Hi, I'm Christopher DeJoseph and I need help. It's difficult for me to ask anyone for any assistance because I've always managed with family; we helped and took care of each other. For the first time in my life, I have no family. I spent the last few years taking care of my mom and scraping by doing so. She passed away about 6 months ago, and it was sudden and crushing. I've been dealing with depression ever since. Finalizing everything after her passing and keeping things going in my home has been financially crushing. I've gone into debt trying to keep up with it all and sought assistance through government programs, but there aren't many to help in my situation, and you have to jump through hoops to get anywhere if you even qualify. I've had a heart condition my whole life, which made some things a little more difficult for me, but I was always strong enough to manage and get along just fine. However, in recent years, especially post-Covid (which I've had twice), it has gotten increasingly difficult for me to do the things I used to do. I can barely do simple tasks without getting winded, and it's because I have congestive heart failure with occasional AFib accompanying it.
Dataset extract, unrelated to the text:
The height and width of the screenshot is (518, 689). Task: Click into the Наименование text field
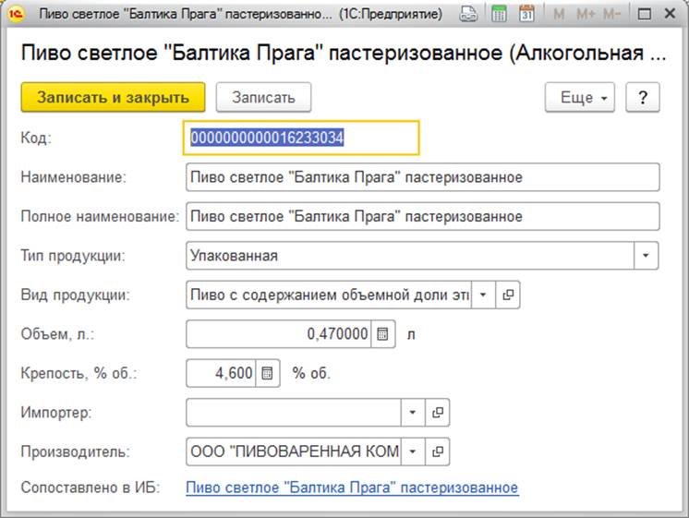pyautogui.click(x=422, y=177)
I would just like to be able to get caught up on my bills and get by until I can get back on Medicaid, which nowadays is a nightmare to get approved for with the current system and lack of concern in that system. I should've never let it lapse, but I was just more concerned with making sure my mom was well cared for. She had dementia, and it was frustrating for us both. What's worse is that no one tells you that you lose them twice, slowly while they're alive and then suddenly when they're gone. I chose to forgo a lot because I kept telling myself I was fine and she mattered more. Well, after she passed, I was defeated. I felt like I hadn't done a good enough job and that maybe I deserved to suffer. I let my medications run out and wasn't taking very good care of myself. Needless to say, I ended up hospitalized. Thankfully, some friends cheered me up and convinced me I had done my best, and most people would've just put mom in a home. I refused to do that because the care she received when she went to some after hospitalization was abysmal. A part of me wanted to give up, but I know mom would want me to go on with my life. I just need some help to get momentum forward while planning my next steps. I'm not asking for the world, just some money to help me catch up on property taxes, bills, debt, living expenses like some new frames for my glasses, and simple things like that. Also, some money to help take care of my doggos, without whom I'd have given up.
They are now my world and I want to treat them like the life-saving best friends they are, because they saved mine. I know times are tough, and if you are unable to assist, please share with friends and family who might be able to. In these tough times, the more people who see it, the more might be able to donate a few dollars. I've never asked for help from anyone before; usually, I was the guy who helped everyone I could, but now I need some. Thank you.